This week, I chose a piece from the 1619 Project: Matthew Desmond’s American Capitalism Is Brutal. You Can Trace That to the Plantation. You can access the piece HERE for your reading pleasure. I encourage all of you to read this important text. This piece underscores just how deep our capitalist roots as a society go back — and how they go back to the enslavement of Africans. This piece contains a lot of important information in it; it was hard to pick just one thing to focus on, however, I’ll share an excerpt of the text that really caught my eye. I hope that you learn from this text and also that my SOAPing of this text provides you with an example of how to do it. If you’d like to share your SOAPing of this text with me, email me at urbanedmixtape@gmail.com. I’d love to read it and converse with you. With that said, my SOAPing of the text.

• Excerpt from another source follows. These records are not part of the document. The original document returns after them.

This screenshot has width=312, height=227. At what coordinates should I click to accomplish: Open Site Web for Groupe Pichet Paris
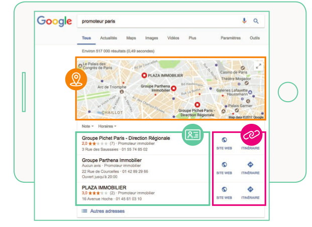coord(224,142)
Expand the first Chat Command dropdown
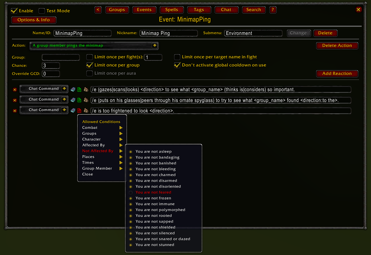This screenshot has height=255, width=371. point(64,89)
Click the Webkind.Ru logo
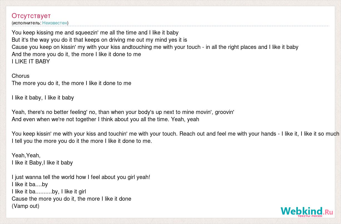341x224 pixels. click(x=307, y=211)
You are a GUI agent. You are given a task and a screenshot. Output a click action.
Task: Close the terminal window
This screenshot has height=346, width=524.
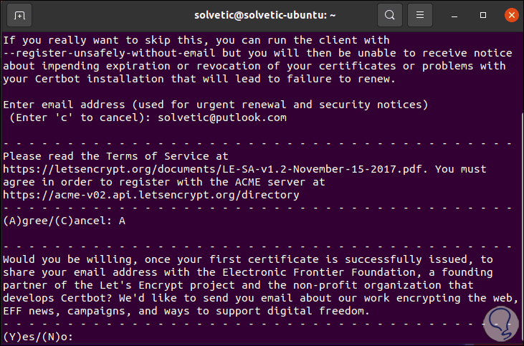[x=510, y=14]

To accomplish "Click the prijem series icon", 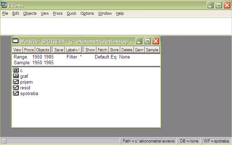I will (x=15, y=82).
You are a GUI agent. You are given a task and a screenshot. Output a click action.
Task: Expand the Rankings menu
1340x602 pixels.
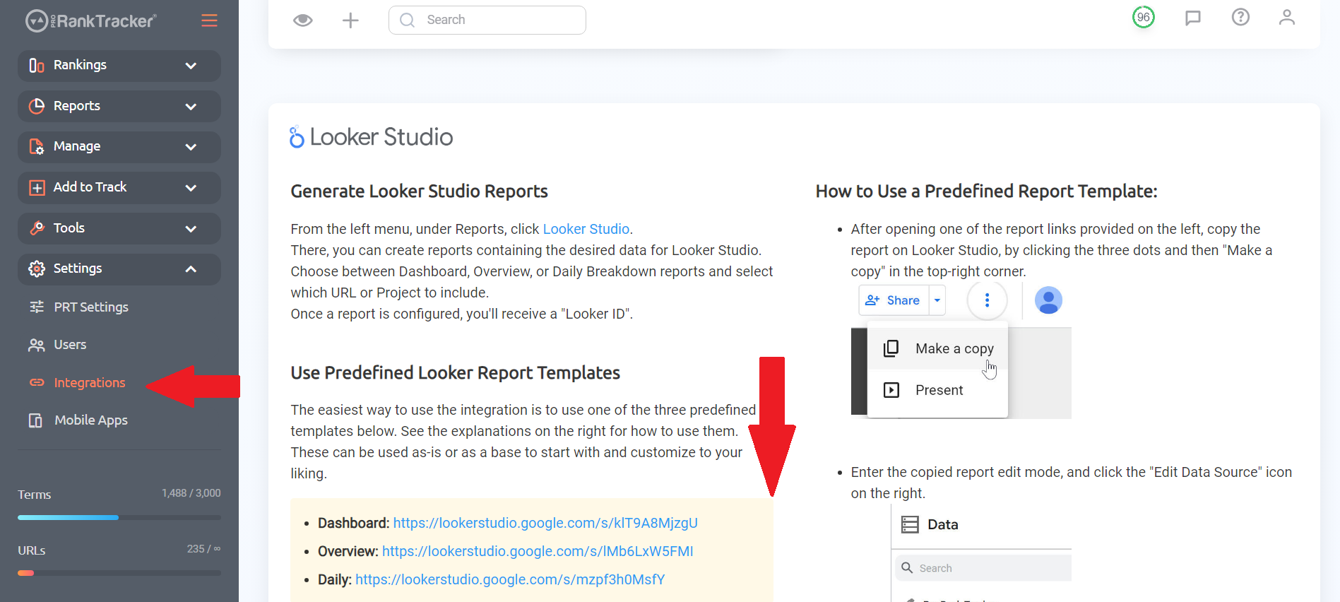[119, 65]
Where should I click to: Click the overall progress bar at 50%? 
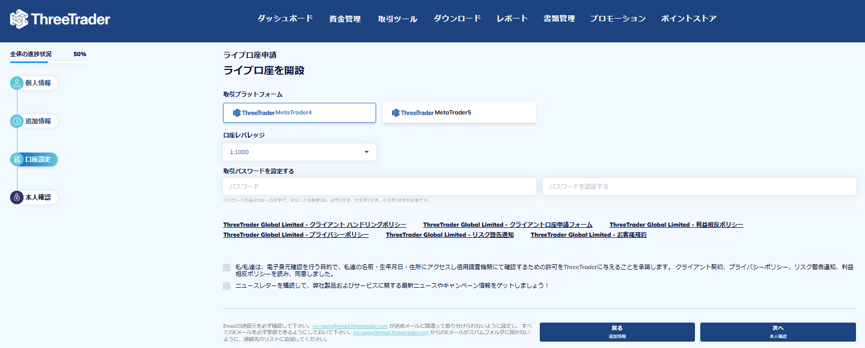pyautogui.click(x=48, y=62)
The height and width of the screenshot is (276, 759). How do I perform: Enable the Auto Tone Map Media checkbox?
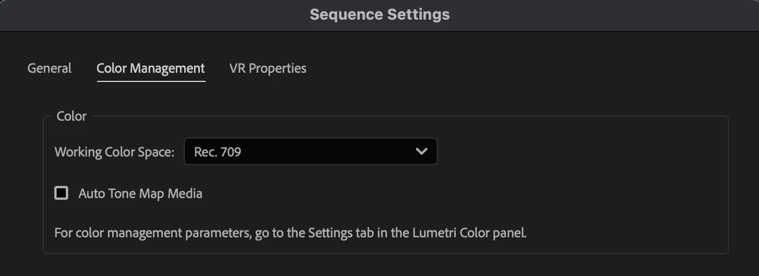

SCRIPT – Excerpt from Matthew Desmond’s American Capitalism Is Brutal. You Can Trace That to the Plantation
Slavery did supplement white workers with what W.E.B. Du Bois called a “public and psychological wage,” which allowed them to roam freely and feel a sense of entitlement. But this, too, served the interests of money. Slavery pulled down all workers’ wages. Both in the cities and countryside, employers had access to a large and flexible labor pool made up of enslaved and free people. Just as in today’s gig economy, day laborers during slavery’s reign often lived under conditions of scarcity and uncertainty, and jobs meant to be worked for a few months were worked for lifetimes. Labor power had little chance when the bosses could choose between buying people, renting them, contracting indentured servants, taking on apprentices or hiring children and prisoners.This not only created a starkly uneven playing field, dividing workers from themselves; it also made “all nonslavery appear as freedom,” as the economic historian Stanley Engerman has written. Witnessing the horrors of slavery drilled into poor white workers that things could be worse. So they generally accepted their lot, and American freedom became broadly defined as the opposite of bondage. It was a freedom that understood what it was against but not what it was for; a malnourished and mean kind of freedom that kept you out of chains but did not provide bread or shelter. It was a freedom far too easily pleased.
OBSERVATIONS
- The Haitian revolution was fresh in the minds of the planter class. The Haitian revolution saw the defeat of a European power and the ascendancy of a Black democratic nation. The irony was that in the eyes of America, democracy was only for White people; clearly, enslaved Africans and their descendants were proof of that. But the threat of insurrection scared the planter class so much that they took measures to maintain their consolidated power – from brutal violence to accounting for tools to anticipate rebellion.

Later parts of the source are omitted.